FPS被普遍认为是植物三萜皂苷合成途径中的一个关键酶,由FPS催化生成的产物——法呢基焦磷酸可同时为倍半萜等及三萜皂苷提供合成前体(图7)。目前,有关FPS基因功能的研究较多,并取得了一些成果:杨林林等[13]研究发现,在与三七亲缘关系较近的人参根中,FPS的相对表达量与人参皂苷Rb3的积累量呈显著正相关。Kim等[14]向人参发根中导入人参FPS基因超表达载体,实现了人参发根细胞中FPS的超表达,同时使得人参皂苷的含量也得到显著提升,最高可达到野生型对照的3倍以上。刘美佳等[15]向与三七同属的珠子参细胞中转入珠子参FPS基因超表达载体,同样使得珠子参细胞中的FPS相对表达量及三萜皂苷含量显著提高,最高为未转基因对照的3倍。本课题组前期构建了三七FPS基因超表达载体并将其转入三七细胞内,结果显示,转基因三七细胞中的FPS均得到超表达,且细胞中的总皂苷量和部分单体皂苷量均高于未转基因对照,总皂苷量最高为对照的2.09倍[9]。SS被认为是植物三萜皂苷合成途径中的又一个关键酶,由其催化生成的产物——鲨烯为植物甾醇和三萜皂苷的共同合成前体(图7)。近年来,针对SS基因的功能研究发现主要有:邢朝斌等[16]通过分析刺五加不同器官、不同生长发育阶段及茉莉酸甲酯处理对SS家族的两个基因SS1和SS2表达水平及总皂苷含量的影响,揭示了SS1基因的表达水平高低与总皂苷含量呈显著正相关。孙颖等[10]将三七SS基因超表达载体导入三七细胞内,发现所有转基因细胞中的总皂苷含量及Rh1、Rh2、Rg1、Rb1、F1、Re等单体皂苷含量均显著增加。

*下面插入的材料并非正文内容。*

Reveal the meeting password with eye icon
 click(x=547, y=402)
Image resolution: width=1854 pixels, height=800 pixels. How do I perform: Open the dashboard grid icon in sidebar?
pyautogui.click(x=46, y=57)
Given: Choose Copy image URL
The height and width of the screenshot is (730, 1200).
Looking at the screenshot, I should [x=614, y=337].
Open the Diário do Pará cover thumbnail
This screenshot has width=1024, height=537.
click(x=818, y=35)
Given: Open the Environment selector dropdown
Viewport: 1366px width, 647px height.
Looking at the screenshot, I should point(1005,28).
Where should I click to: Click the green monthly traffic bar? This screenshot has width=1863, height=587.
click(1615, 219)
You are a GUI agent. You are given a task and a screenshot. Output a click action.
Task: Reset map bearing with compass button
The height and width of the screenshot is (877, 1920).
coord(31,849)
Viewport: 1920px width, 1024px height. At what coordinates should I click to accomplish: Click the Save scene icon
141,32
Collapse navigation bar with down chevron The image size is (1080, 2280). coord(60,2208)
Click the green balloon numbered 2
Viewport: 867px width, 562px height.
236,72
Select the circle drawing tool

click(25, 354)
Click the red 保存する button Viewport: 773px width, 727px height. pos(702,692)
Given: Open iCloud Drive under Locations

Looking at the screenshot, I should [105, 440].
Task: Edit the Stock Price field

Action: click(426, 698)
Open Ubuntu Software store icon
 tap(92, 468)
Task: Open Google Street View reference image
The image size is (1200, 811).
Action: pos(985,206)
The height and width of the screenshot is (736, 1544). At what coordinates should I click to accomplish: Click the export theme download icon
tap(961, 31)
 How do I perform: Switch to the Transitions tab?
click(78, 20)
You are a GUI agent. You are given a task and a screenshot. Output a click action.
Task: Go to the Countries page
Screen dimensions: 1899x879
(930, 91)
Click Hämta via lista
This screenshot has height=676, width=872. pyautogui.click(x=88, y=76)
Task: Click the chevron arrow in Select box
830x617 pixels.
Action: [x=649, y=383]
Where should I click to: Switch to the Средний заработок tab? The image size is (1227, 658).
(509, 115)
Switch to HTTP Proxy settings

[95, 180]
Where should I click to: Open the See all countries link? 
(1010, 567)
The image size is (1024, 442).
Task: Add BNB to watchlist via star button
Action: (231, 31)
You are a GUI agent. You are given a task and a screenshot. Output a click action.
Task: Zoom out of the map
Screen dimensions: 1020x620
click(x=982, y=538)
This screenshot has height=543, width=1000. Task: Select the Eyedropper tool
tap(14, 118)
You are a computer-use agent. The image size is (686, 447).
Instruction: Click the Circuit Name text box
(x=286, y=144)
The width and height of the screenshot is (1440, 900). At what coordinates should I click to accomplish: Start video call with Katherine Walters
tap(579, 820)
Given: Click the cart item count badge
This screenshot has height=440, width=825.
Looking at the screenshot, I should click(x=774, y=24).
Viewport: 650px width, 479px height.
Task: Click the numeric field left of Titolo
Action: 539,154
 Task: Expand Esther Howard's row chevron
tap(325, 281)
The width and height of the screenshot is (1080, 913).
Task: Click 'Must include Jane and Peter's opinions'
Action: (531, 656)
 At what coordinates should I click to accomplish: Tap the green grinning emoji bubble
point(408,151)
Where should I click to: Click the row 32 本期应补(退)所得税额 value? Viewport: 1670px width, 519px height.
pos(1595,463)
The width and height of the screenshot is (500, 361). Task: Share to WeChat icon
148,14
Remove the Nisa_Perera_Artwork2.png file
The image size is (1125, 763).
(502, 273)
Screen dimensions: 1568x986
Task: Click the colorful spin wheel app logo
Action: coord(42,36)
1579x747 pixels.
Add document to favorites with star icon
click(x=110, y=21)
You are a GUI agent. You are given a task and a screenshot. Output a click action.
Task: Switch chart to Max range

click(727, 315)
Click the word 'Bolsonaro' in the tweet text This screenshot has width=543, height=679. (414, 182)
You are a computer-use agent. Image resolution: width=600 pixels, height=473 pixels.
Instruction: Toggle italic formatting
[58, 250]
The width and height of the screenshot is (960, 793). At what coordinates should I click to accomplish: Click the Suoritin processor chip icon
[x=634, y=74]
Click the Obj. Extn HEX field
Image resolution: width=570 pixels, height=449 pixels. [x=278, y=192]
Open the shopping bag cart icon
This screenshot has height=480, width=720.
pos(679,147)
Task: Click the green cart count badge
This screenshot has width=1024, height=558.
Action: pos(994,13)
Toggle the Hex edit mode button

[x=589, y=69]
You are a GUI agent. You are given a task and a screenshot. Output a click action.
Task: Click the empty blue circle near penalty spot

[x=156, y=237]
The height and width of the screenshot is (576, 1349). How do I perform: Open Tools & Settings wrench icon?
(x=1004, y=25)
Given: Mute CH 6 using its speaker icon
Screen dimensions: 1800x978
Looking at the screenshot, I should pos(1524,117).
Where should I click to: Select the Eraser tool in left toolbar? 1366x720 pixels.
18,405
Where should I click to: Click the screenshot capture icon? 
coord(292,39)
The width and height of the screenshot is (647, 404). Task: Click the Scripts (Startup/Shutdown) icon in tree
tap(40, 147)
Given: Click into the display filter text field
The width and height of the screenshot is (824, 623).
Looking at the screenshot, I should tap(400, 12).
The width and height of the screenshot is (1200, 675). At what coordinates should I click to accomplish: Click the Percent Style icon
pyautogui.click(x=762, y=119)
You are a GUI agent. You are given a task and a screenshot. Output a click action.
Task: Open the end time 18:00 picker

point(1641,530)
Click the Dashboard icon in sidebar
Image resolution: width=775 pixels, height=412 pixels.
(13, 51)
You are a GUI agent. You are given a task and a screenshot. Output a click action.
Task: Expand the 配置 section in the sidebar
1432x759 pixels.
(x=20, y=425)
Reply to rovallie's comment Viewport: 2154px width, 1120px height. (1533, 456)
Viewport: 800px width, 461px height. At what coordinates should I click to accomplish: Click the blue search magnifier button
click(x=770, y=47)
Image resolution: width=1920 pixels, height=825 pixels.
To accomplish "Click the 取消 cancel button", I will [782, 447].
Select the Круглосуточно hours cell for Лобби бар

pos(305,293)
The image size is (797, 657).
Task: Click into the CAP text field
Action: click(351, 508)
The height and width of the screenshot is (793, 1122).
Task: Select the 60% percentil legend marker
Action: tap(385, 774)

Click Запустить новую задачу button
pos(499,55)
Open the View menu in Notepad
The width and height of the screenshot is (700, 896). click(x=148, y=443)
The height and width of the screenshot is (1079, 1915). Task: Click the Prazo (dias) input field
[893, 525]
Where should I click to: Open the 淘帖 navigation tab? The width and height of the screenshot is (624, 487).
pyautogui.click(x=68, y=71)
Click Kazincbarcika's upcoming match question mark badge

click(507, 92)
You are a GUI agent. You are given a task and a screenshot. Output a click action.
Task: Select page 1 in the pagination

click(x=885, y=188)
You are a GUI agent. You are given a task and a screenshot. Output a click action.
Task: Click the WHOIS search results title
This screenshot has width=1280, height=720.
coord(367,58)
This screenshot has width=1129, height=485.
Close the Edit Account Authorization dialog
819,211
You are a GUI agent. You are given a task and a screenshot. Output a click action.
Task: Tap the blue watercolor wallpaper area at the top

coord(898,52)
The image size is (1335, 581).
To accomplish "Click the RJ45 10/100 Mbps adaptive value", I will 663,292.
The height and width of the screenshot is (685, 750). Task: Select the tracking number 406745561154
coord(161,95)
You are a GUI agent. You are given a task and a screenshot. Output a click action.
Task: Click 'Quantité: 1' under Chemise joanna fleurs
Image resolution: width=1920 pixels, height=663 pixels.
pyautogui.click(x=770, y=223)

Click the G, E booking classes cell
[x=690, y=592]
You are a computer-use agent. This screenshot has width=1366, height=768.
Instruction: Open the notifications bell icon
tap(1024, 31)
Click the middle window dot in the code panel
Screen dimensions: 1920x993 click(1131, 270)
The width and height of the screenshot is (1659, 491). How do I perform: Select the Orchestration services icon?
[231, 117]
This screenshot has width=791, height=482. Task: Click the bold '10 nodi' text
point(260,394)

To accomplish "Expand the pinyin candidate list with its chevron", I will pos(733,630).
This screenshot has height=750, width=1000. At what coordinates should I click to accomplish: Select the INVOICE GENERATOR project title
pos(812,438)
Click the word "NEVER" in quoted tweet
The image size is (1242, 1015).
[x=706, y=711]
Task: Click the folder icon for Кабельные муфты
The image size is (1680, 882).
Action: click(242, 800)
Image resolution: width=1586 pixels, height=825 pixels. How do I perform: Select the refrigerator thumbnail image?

图7 三七总皂苷生物合成途径Fig. 7 Biosynthetic pathway of PNS in P. notoginseng
此外,本课题组在前期的研究中发现,三萜皂苷合成途径中双基因甚至更多基因之间可能存在正协同调控效应[8,17],因此,为了探清FPS、SS这两个关键酶对皂苷合成的联合调控效果如何,本研究构建了pCAMBIA1300S-FPS载体,并通过EHA105菌株转化已转SS的三七细胞,经双抗生素(Kan和Hyb B)筛选、基因组PCR鉴定,初步获得7株同时转FPS和SS的细胞系,其中3株因生长速度过慢,难以满足后续实验要求,将其舍弃,留下4株转双基因细胞系进一步进行qRT-PCR鉴定。在进行qRT-PCR分析时,不同细胞系之间可能存在RNA质量、产量和逆转录效率等方面的差异,由此可能会导致不同细胞系之间的目标基因表达差异难以被获得,因此,需一个内参基因对其进行校正。研究显示,利用三七GAPDH基因作为qRT-PCR分析的内参基因时,可获得特异性较高、稳定性较好的实验效果[18]。因此本研究将GAPDH为内参基因进行qRT-PCR分析。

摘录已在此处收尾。